Ее мать наклоняет голову.
– Правда? – спрашивает она. – Ты была бы счастлива?
– Ну, может быть, не совсем счастлива, но так было бы лучше, – пожимает плечами Юлия. – Его почти никогда не было рядом. А когда он был с нами, то атмосфера была дерьмовой. Он был в плохом настроении, а тебе было грустно. Ты так много плакала тогда и… – Пауза. – Да, если честно, я была рада, когда он уехал. Но переехать сюда для меня было намного сложнее.
– Я знаю, – говорит ее мать. – Я бы предпочла остаться в старой квартире. – Она делает глубокий вдох, а затем громко выдыхает. – Может быть, когда-нибудь мы сможем позволить себе переехать туда снова.
– Мне сейчас здесь действительно очень нравится, – говорит Юлия. – Немного похоже на другой город. Как будто мы начали все заново.

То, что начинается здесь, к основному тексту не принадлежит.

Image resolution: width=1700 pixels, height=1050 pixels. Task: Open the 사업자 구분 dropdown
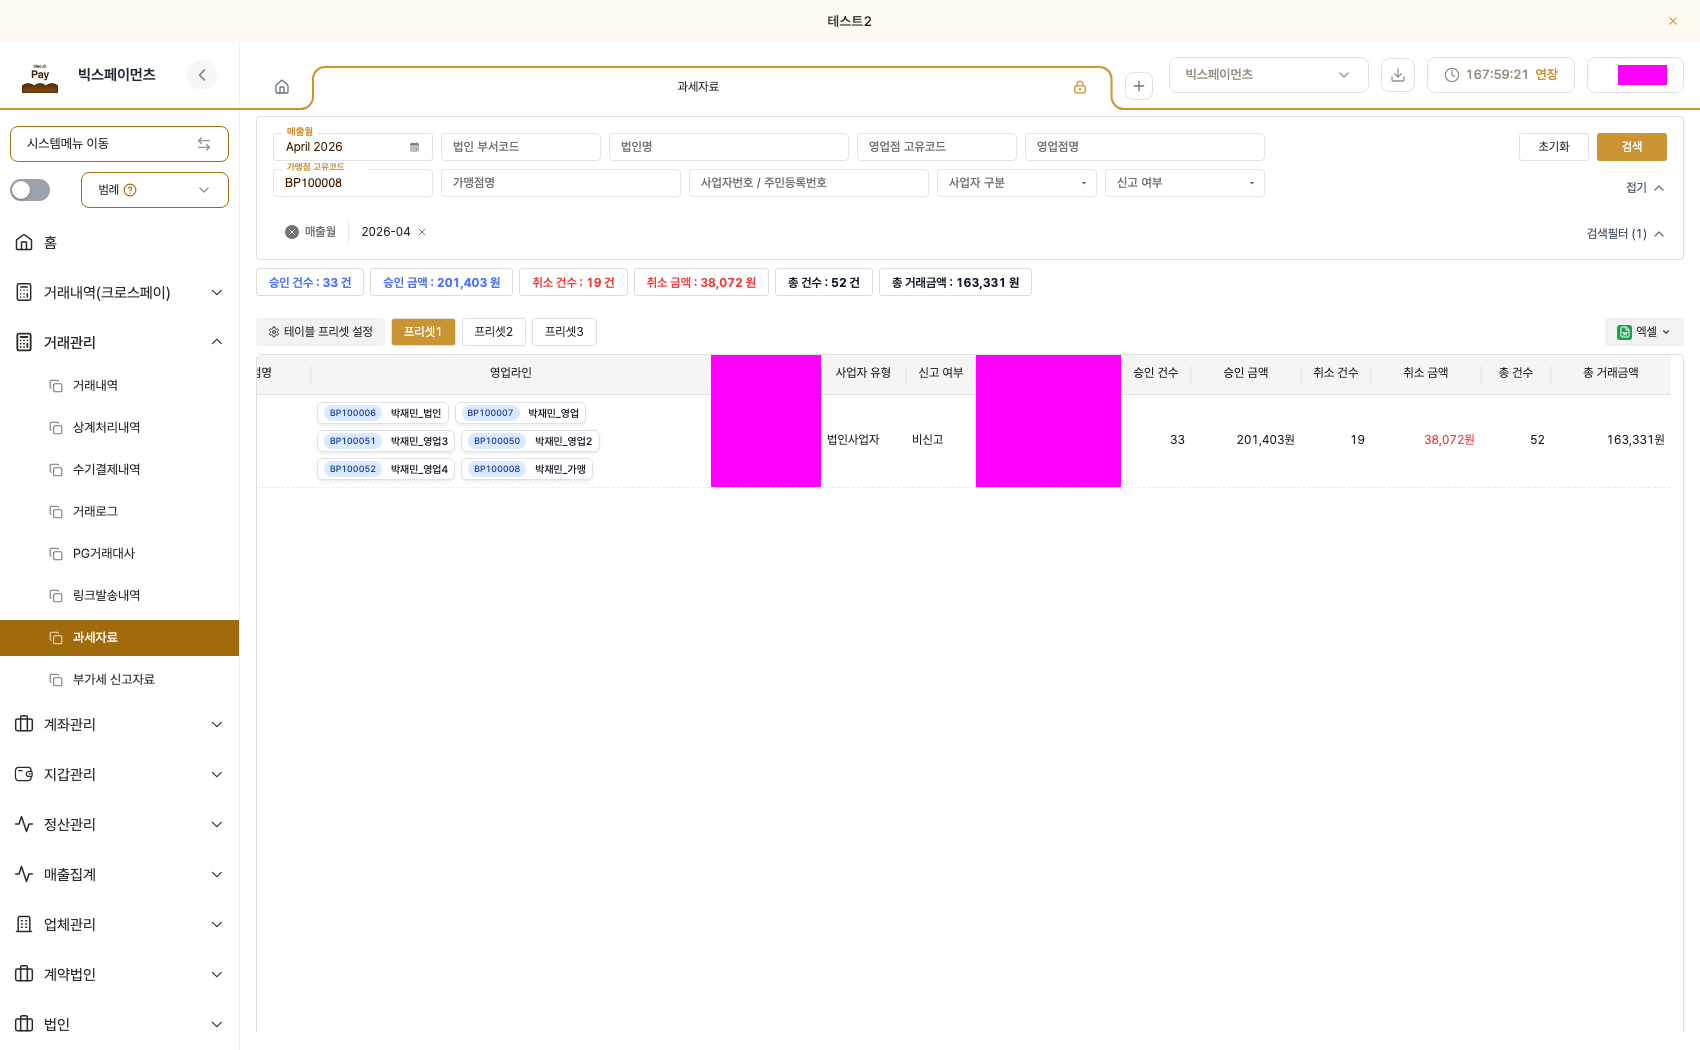pos(1017,183)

Затем они обе улыбаются. Как будто все сказано. И все в порядке. Несмотря на то, что ситуация по-прежнему остается дерьмовой. В принципе почти не меняется. У ее матери по-прежнему слишком мало денег и слишком много работы, самые сокровенные мысли Юлии по-прежнему доступны всем в Интернете. Некоторые из людей, которые были неотъемлемой частью ее жизни в течение нескольких месяцев, а некоторые из них в течение многих лет, вероятно, никогда больше с ней не заговорят. И правильно. И все же Юлия в этот момент чувствует себя хорошо. Как будто все внимание вернулось к тому, что действительно важно. Не мелочи жизни, не то, чего она боится, не то, что думают люди, или то, чего не хватает, а то, что есть. И люди, которые останутся, даже если она этого не заслужила.